Western Bitter Cress

Cardamine occidentalis

Synonym: Cardamine pratensis var. occidentalis

Western Bittercress: Cardamine occidentalis


Characteristics:

Western bitter cress is a perennial with erect stems arising from short, thin rhizomes. The flower stems range from 0-40 cm in height, and the herbage is generally smooth or sparsely haired. The stems may be unbranched or branched, and they may be lax or erect. The several basal leaves are compound pinnate, with several pairs (2-3) of small, ovate leaflets and a larger (1-2 cm) rounded leaf at the tip. The several stem leaves are similar with 2-4 ovate to lanceolate leaflets with a large rounded terminal leaflet.

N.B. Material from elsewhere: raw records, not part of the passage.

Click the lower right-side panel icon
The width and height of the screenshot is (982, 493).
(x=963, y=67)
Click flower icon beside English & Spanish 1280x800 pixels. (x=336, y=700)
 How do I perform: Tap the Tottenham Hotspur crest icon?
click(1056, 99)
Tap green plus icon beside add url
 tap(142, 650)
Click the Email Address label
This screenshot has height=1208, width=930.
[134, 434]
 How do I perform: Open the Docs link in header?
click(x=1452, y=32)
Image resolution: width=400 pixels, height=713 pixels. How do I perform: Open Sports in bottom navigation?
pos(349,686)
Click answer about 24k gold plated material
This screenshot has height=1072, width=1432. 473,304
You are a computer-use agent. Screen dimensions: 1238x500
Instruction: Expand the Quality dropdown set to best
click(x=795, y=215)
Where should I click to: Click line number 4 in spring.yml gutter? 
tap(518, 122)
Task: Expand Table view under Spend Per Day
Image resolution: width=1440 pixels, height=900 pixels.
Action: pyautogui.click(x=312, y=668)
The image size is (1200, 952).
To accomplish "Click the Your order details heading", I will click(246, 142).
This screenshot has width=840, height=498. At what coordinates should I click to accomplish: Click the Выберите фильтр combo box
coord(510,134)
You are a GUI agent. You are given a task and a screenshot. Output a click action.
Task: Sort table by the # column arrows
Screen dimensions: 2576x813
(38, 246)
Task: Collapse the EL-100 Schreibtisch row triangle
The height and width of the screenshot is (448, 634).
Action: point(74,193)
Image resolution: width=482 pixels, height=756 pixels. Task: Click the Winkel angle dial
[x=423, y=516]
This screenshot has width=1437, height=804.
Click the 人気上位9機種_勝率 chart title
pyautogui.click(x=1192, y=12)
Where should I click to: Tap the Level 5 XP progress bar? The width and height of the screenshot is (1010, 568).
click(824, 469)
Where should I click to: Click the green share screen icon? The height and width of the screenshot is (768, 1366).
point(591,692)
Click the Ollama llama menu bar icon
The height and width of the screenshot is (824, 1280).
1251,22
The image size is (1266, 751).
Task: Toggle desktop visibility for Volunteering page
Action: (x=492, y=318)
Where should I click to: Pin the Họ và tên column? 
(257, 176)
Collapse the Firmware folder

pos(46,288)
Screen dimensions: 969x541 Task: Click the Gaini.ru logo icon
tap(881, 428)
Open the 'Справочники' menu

The 4 petals are white, and range from 3.5-5 mm long. The 4 sepals are 1-2 mm long. The seed pods are erect siliques from 2-3 cm long and 1-1.5 mm wide.


Habitat:

Western bitter cress is a plant of moist ground such as along streamsides and damp meadows.


Range:

Western bitter cress is found from Alaska south west of the Cascades to southern Oregon.

In the Columbia River Gorge, it may be found west of the Klickitat River between the elevations of 0'-2800'.